At the CSIF, Stanford researchers can use state-of-the-art light and electron microscopes, get training on the microscopes, and get advice and assistance on how to prepare their samples and interpret their data. “Most biology labs have a light microscope,” says Mulholland. “What we offer is very high-end imaging that lets researchers do more unique and advanced things.”
Mulholland says that SCI faculty often rely on the central microscopy resource to study the very basic biology of cancer— if there’s a protein suspected of playing a role in cancer, for instance, they might use confocal or superresolution fluorescence microscopy to see exactly where in cancer cells the protein localizes and what other proteins it interacts with and when.
These questions are integral to how a cancer grows and spreads in the body.

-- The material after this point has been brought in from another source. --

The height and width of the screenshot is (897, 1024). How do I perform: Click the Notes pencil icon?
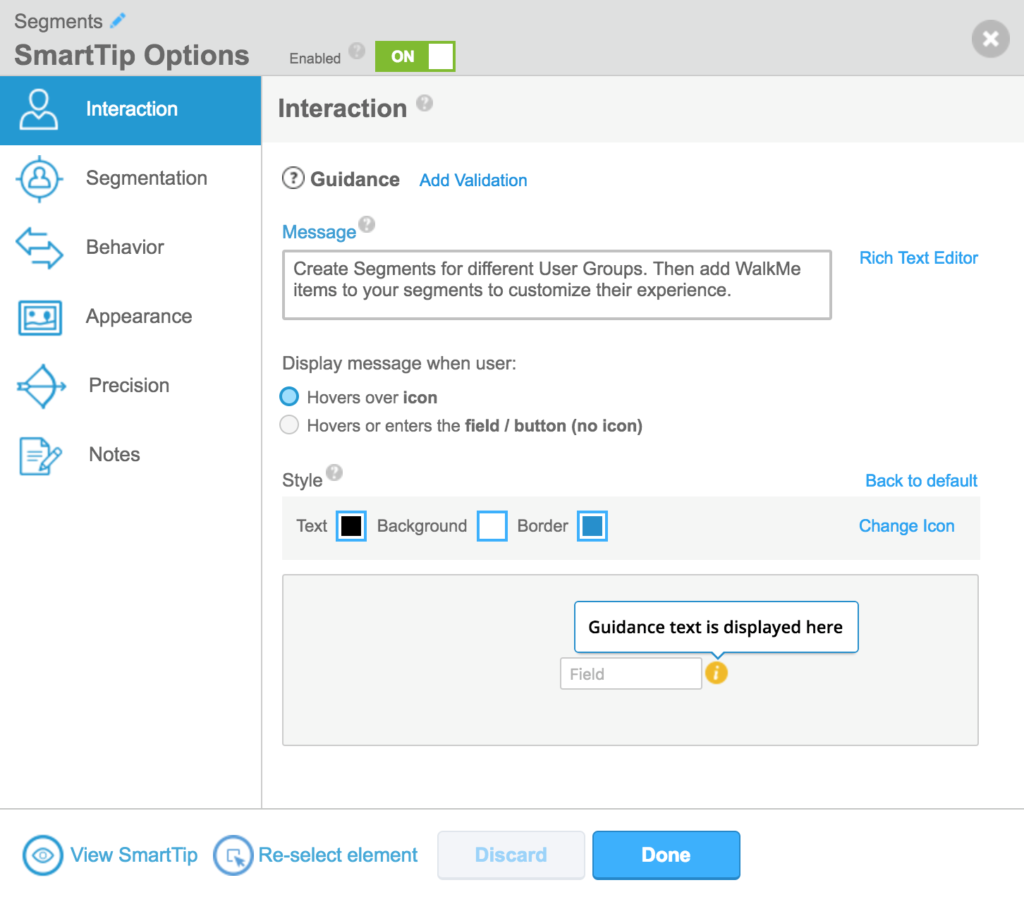point(38,454)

Stanford scientists in the lab of SCI member Garry Nolan, PhD, developed the CODEX (co-detection by indexing) approach to be able to fluorescently label and visualize around 50 different proteins in a single tissue sample. In most classic fluorescence experiments, researchers are limited to seeing about five distinct proteins at once, each labeled with a different color fluorescent tag. For understanding cancer cells—which can have dozens of molecular players interacting in many ways— this leap to being able to see more proteins is a huge boon to research.
In CODEX, a tissue slice is labelled with up to 50 antibodies, each of which binds to a specific individual protein or other cellular target. Each antibody also has a short, unique DNA segment that acts as its barcode. Then, one of three fluorescent colors—green, orange or red—is assigned to each barcode.
Using iterative cycles, each revealing the locations of three proteins, researchers can work their way through all 50 targets to reveal their locations in a sample. Between each round of probing and visualization, the probes are washed away and a new set of three fluorescent-tagged complementary DNA tags is applied.
The whole CODEX system is engineered to fit inside a small microfluidics device that sits on the microscope— that means the sample
never shifts during sequential rounds, and each picture showing three probes can ultimately be combined into one image that shows many more proteins throughout the tissue.
“Since you can see where various classes of cells are simultaneously positioned, you can start to make hypotheses about interactions between those cells, and whole networks of cells,” says SCI member Peter Jackson, PhD, professor of microbiology and immunology, who has worked with CODEX in his own lab. This gives researchers insight into what molecular markers on cells might be useful to target with anti-cancer drugs. It also lets them compare how different classes of cancer cells change— or disappear—after different treatments, which can shed light on why some drugs work better for some patients than others. The setup for CODEX is expected to be available in the CSIF by the end of 2018, thanks to funding from multiple sources, including the SCI.
“It’s a really nice synergistic story about it all coming together,” says Mulholland.